Fujitsu is ready to move away from the past, though the company is in no hurry. Both mainframes and Unix systems are being buried at the end of the decade.
By the end of this decade, Fujitsu will stop selling mainframes and Unix systems. Support for existing devices will continue for another five years at that time. By 2035, Fujitsu aims to have washed its hands of the market entirely. The company expects that relevant customers will certainly make the switch to a more modern alternative such as the cloud by then.
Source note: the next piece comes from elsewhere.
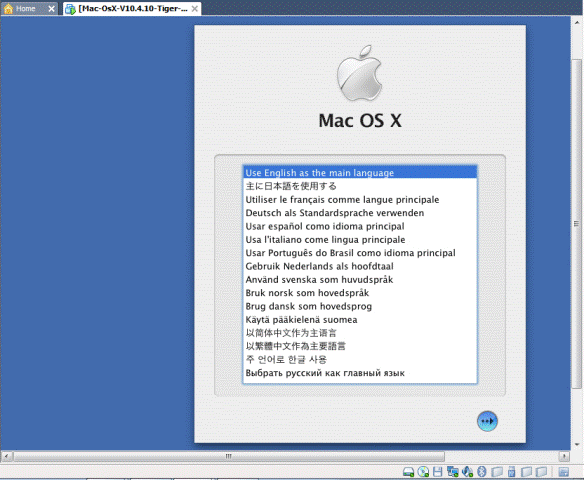This screenshot has width=584, height=480.
Task: Click the Bluetooth device status icon
Action: point(482,472)
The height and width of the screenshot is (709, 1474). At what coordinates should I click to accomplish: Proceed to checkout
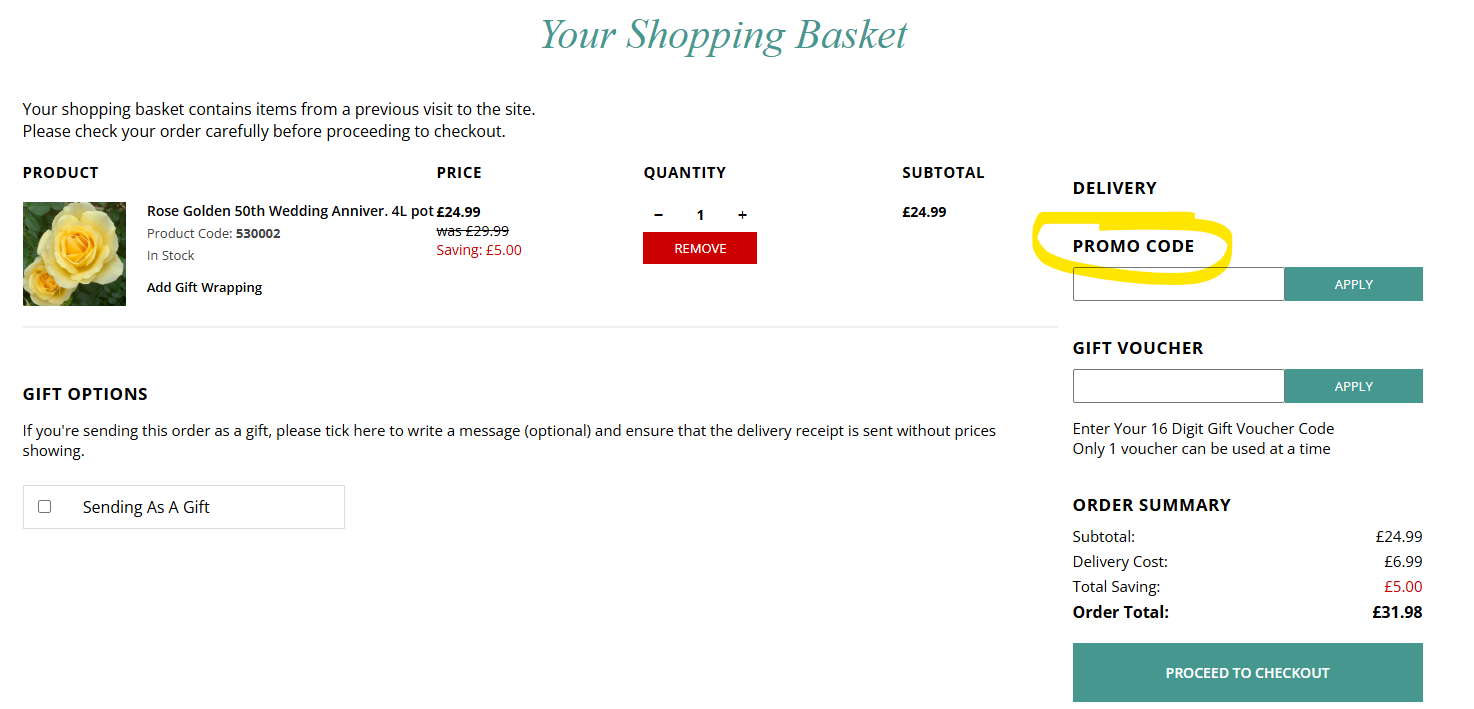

Fujitsu already quietly announced the departure on Feb. 14, but it remained under the radar until The Register picked it up. Specifically, sales of mainframes stop in fiscal 2030. Unix servers have to go a year earlier. Sales stop in 2029, which means matching support disappears in 2034.
Hybrid IT
The Japanese technology giant notes that companies that want to remain competitive need to reevaluate their core systems. The future is in the hybrid IT model, the company believes. Legacy, in other words, must disappear.
Clearly Fujitsu is not in a great hurry. Another new model in the GS21 mainframe lineup will appear in 2024, and the Unix server portfolio can also expect refreshments. Fujitsu can still change the roadmap, of course.
Under the new brand name Fujitsu Uvance, the company will bring out its vision of hybrid IT in the future. With Uvance, Fujitsu aims to give customers access to advanced computing power such as HPC through an as-a-Service model.